Now, the CEO is back with a fresh tweet announcing public access to the same. iOS users will be able to download the app and start asking questions immediately. Support for all major platforms will follow “in the next few months.”
Today, we are opening up public access to a new AI product we have been building called Poe. Poe lets people ask questions, get instant answers, and have back-and-forth conversations with several AI-powered bots. (1/n) pic.twitter.com/G9LeO45sc8
— Adam D’Angelo (@adamdangelo) February 3, 2023
But that’s not all. D’Angelo seems to have broadened Poe’s scope significantly, declaring now that it will support “several bots.” Based on the information shared by him on Twitter, Poe’s goal is to become a bot aggregator of sorts, helping users access several different chatbots optimised for different tasks from a single app.
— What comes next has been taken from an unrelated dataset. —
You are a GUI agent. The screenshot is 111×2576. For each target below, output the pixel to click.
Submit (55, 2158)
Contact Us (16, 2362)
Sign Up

D’Angelo anticipates that there will be several models like GPT-3.5 and chatbots like ChatGPT in the near future. These will “represent different points of view, or they will have access to different knowledge.” He says that making such models useful for the public requires a fast and easy-to-use interface, but believes that the companies behind these models are “not well suited to create these interfaces.”
Poe’s goal will be to fill this gap and “reduce the amount of work needed for any AI developer to reach a large audience of users.” To make this possible, Quora is developing an API that will let AI developers plug their model into Poe.
Large Language Models (LLMs) are essentially deep learning algorithms trained on enormous amounts of text data, generally with the goal of mimicking human speech. But since they are just algorithms without an interface of their own, users can’t directly interact with them. Poe is attempting to become a one-stop solution for such LLMs, helping give them a unified interface, so that users don’t have to rely on multiple interfaces to interact with each of them.
“Over time, we hope to become the most efficient way for people to collectively explore the possibilities opened up by new AI models as they are released. The name Poe is short for “Platform for Open Exploration” to reflect this intent.”
Poe sounds like an ambitious project, but AI is a deeply competitive space right now, with companies like Google and Microsoft pouring billions into LLMs/chatbots to gain an edge over each other. It remains to be seen if such companies will actually join hands to plug into Poe.